Cuando abandonamos la casona no miré ni una sola vez hacia atrás porque no quería llorar. Habían anunciado el viaje de regreso un día gris de otoño, mi padre con voz grave y mamá con un alivio inminente. Mamá siempre tuvo miedo de la zona, de la casa, de la lejanía. Papá en cambio, nos ofreció alquel lugar, como tantos otros, como lo máximo de sus posibilidades. Nosotras, con mi hermana, nos enamoramos en forma inmediata del lugar y de verdad, partir fue muy triste.
En el camino de regreso el tren largo y serpenteante rodeó los bosques de pinos y taló los álamos con su sonido parejo. Nos íbamos alejando de la casona y yo lloraba, mi hermana leía sin ver y mis padres charlaban como si nada.

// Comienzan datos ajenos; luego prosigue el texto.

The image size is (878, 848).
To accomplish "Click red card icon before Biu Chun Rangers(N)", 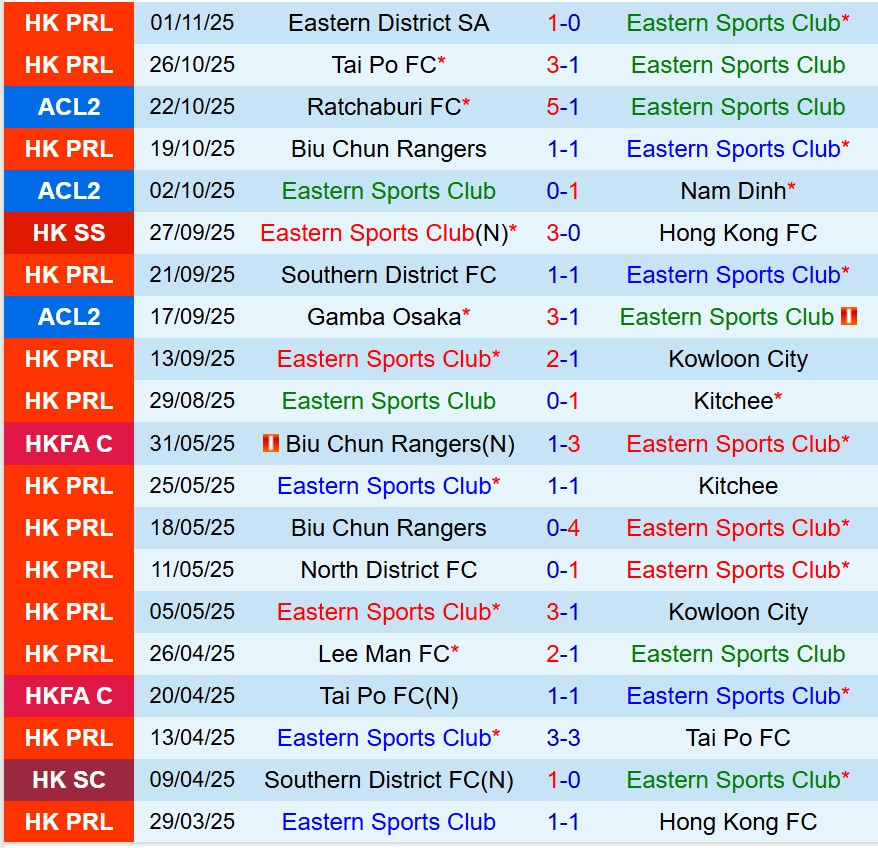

Ese lugar que dejábamos truncó también todas las posibilidades de ascenso en la escala social pero, mi padre siempre decía que era imposible subir un peldaño en la escalera si era por escalones rotos o ajenos. El tema fue que en ese último mes le trajeron a mi padre una valija llena de dinero, le pidieron que la guardara y que sólo en él podían confiar. Mi padre pasó una semana sin dormir, custodiando ese dinero que no era suyo y que, según él, era mal habido. Cuando finalmente vinieron a buscarlo entregó con el dinero, su renuncia. No hubo forma de que desistiera.
Así era mi viejo y yo, llorando en su falda aquel día que dejamos La Esmeralda, no imaginaba que me estaba dando lecciones de vida que nunca más estudiaría.